On my second visit I was no less impressed with their vast collection of bewildering specimens from the clutches of the earth. Minerals that look as downy as cotton, as soft as ermine, as poisonously pigmented as American Apparel, fill case after glass-fronted display case in the untouched rambling 50’s ranch home of former logging baron Richard Rice.** A boulder sized thunder egg with an opal center greets visitors to the NW Mineral Gallery and one room in the main house cycles through different UV lights to demonstrate the hidden phosphorescence of some otherwise banal looking rocks.

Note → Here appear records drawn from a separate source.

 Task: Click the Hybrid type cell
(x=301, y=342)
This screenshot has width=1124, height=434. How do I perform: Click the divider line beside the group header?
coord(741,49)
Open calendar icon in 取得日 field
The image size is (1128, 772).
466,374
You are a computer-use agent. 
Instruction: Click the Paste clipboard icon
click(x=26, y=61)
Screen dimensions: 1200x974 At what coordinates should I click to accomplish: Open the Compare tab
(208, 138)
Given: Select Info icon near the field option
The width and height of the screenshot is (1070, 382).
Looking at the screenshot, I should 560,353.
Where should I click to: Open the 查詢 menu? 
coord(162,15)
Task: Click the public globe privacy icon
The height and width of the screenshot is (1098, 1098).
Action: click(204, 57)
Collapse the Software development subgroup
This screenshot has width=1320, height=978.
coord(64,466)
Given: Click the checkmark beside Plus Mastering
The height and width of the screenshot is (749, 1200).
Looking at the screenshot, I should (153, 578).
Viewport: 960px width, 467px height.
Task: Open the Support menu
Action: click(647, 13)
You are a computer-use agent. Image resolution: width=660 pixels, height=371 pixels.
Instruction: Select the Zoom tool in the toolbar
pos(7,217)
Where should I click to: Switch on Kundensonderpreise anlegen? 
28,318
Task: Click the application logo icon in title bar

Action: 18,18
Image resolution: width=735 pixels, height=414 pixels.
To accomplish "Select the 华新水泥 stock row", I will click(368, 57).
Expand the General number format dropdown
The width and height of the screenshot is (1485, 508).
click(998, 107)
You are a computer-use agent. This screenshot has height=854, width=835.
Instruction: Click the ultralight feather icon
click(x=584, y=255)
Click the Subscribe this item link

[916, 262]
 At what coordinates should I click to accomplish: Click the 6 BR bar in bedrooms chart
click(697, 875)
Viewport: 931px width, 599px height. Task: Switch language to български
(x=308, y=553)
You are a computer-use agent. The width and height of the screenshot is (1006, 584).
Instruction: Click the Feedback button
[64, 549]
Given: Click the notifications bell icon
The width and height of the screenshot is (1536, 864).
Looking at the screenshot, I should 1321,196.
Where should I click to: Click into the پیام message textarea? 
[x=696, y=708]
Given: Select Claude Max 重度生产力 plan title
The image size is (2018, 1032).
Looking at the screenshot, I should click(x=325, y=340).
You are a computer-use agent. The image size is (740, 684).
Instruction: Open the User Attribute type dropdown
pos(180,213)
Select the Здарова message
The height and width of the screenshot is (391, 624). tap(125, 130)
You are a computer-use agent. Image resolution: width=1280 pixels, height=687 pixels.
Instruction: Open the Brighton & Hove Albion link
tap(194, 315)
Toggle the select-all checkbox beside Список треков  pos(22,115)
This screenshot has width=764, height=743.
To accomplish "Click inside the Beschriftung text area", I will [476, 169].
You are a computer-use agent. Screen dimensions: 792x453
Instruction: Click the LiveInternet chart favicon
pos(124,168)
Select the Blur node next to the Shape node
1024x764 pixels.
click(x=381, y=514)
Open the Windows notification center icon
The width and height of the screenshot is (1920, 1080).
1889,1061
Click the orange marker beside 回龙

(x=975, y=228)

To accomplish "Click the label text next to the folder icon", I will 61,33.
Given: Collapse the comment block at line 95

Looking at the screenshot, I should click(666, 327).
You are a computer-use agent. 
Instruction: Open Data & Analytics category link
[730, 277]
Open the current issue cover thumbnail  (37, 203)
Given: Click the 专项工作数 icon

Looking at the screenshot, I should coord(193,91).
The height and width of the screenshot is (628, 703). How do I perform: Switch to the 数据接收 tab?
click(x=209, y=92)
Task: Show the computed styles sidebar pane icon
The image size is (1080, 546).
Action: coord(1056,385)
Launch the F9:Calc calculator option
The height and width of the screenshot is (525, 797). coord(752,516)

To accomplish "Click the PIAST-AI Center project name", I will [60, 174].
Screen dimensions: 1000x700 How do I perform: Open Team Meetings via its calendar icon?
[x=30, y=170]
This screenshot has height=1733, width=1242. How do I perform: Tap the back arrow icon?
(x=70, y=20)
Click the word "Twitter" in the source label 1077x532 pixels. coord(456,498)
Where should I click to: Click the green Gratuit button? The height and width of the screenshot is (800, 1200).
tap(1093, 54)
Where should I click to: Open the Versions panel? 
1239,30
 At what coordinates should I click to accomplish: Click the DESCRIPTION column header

In the basement you’ll not only find the sweetest linoleum floor ever laid, but a fantastic collection of petrified wood (including petrified pine cones). I posted a few more pics on flickr should you care to explore why mineralogy has informed every hipster painter in the Pacific Northwest for the past five years.

If you have a weakness for small scale museums of oddities and obsessions then I highly recommend that you check out hiddenportland.com which has put together a charming little brochure of the finest rarely visited haunts of PDX.

*I’m not the only punny one. Check out this article where they manage to get in, “It will rock your mind and salt your appetite.” Why would they write that? And how could they follow it with the fact that the museum is only “a stone’s throw off Highway 26”? Funny how puns are only funny when you’re the one making them.

**Fact check please. I believe this to be true from some informative labels I read on my first visit but I was also monitoring twelve children during that visit and must admit the possibility that this may have weakened my recall.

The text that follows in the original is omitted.